Segment Start: Source material
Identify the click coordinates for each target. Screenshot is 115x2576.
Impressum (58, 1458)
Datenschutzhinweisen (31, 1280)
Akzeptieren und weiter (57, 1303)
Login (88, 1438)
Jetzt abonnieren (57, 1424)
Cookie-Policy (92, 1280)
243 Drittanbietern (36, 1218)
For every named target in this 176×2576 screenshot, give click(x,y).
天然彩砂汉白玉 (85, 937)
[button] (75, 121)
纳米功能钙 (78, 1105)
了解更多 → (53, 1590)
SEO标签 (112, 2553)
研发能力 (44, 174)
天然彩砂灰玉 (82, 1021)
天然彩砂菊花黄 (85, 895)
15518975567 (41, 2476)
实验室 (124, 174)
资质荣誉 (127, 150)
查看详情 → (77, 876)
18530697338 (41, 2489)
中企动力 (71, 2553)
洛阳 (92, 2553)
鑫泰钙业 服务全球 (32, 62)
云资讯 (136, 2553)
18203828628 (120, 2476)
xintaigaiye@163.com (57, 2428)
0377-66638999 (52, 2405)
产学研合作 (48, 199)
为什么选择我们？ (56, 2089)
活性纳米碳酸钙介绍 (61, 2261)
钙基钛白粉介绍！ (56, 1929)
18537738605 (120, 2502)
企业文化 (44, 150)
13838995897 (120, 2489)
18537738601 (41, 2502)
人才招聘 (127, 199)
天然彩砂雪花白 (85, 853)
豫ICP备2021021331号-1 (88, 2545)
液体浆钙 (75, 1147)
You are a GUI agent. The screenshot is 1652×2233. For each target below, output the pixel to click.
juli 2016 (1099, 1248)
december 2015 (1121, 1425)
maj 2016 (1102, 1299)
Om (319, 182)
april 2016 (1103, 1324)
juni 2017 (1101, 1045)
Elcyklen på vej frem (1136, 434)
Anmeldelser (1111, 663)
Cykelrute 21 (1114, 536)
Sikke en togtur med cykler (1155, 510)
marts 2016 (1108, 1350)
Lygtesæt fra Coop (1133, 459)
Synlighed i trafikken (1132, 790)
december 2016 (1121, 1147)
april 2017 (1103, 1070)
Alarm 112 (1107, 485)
Segment End: Source material
Each line, from the one that holds "人才招聘 (127, 199)" through the last line of the entries, must be repeated exactly. Leave out everything else.

## Response below
人才招聘 (127, 199)
天然彩砂雪花白 (85, 853)
豫ICP备2021021331号-1 (88, 2545)
液体浆钙 (75, 1147)
You are a GUI agent. The screenshot is 1652×2233. For each target below, output the pixel to click.
juli 2016 (1099, 1248)
december 2015 (1121, 1425)
maj 2016 (1102, 1299)
Om (319, 182)
april 2016 (1103, 1324)
juni 2017 (1101, 1045)
Elcyklen på vej frem (1136, 434)
Anmeldelser (1111, 663)
Cykelrute 21 (1114, 536)
Sikke en togtur med cykler (1155, 510)
marts 2016 (1108, 1350)
Lygtesæt fra Coop (1133, 459)
Synlighed i trafikken (1132, 790)
december 2016 (1121, 1147)
april 2017 (1103, 1070)
Alarm 112 (1107, 485)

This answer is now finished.